►

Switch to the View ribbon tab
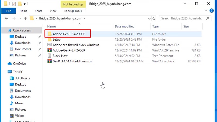Viewport: 217px width, 122px height. click(x=53, y=11)
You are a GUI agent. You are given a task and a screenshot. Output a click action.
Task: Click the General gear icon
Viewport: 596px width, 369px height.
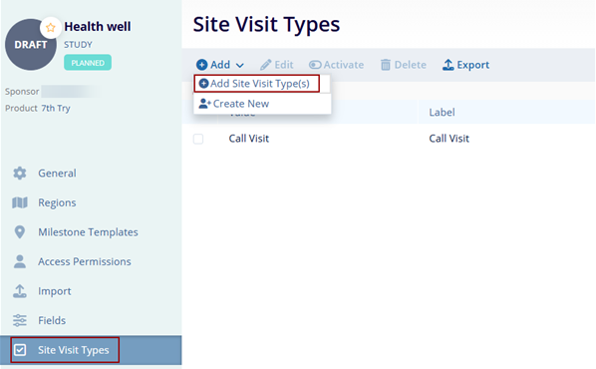pyautogui.click(x=20, y=174)

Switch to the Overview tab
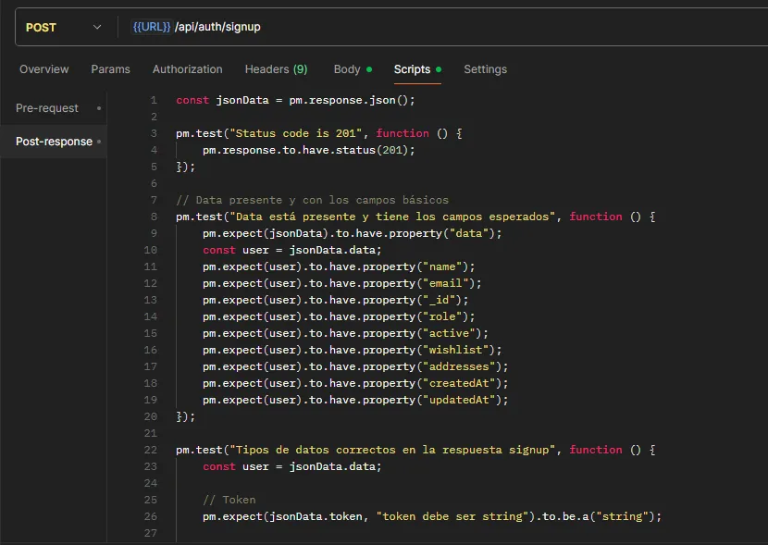click(43, 69)
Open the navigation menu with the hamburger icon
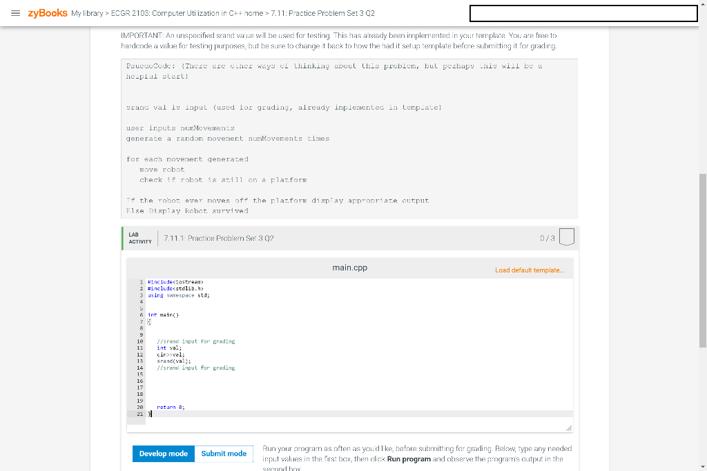Screen dimensions: 707x471 15,12
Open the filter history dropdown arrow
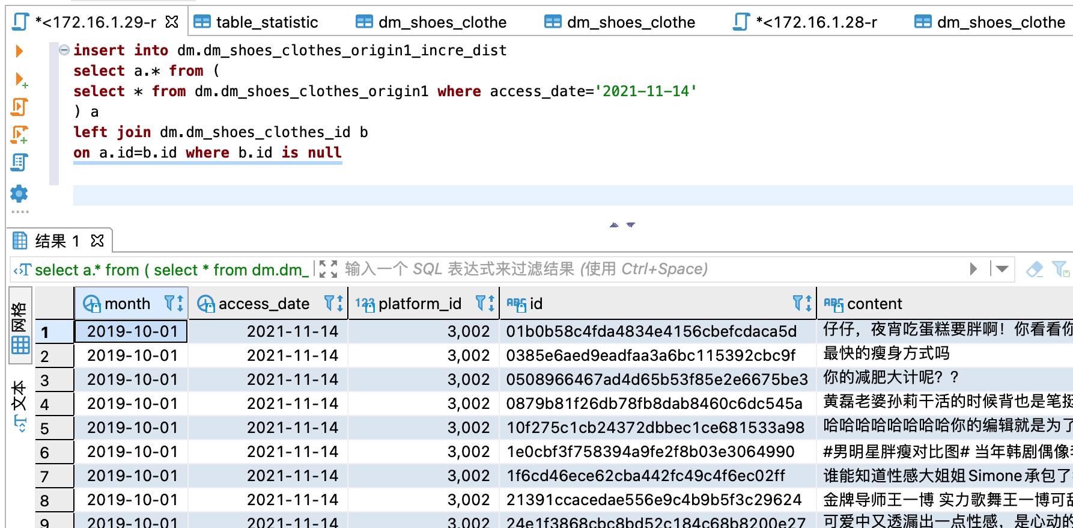Viewport: 1073px width, 528px height. tap(1002, 269)
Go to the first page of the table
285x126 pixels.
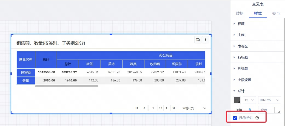pos(137,108)
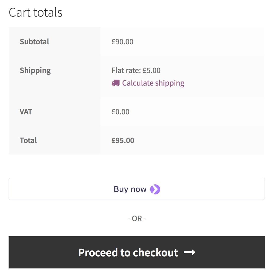
Task: Select the Shipping row label
Action: tap(35, 70)
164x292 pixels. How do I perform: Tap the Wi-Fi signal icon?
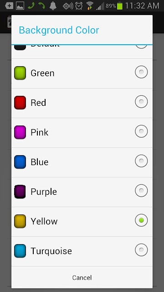pyautogui.click(x=90, y=6)
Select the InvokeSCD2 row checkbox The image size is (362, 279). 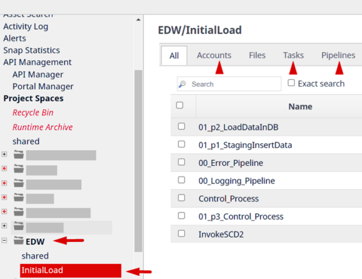tap(182, 234)
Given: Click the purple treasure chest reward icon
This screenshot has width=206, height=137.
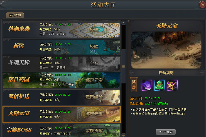Looking at the screenshot, I should pos(172,85).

◄

* **TRY IT**
An answer containing only the lines from the one holding "Given: Click the" through the close of the entries above, reproduced exactly and stripped of pictures, is expected.

* **SOLUTION**
Given: Click the purple treasure chest reward icon
This screenshot has width=206, height=137.
Looking at the screenshot, I should pos(172,85).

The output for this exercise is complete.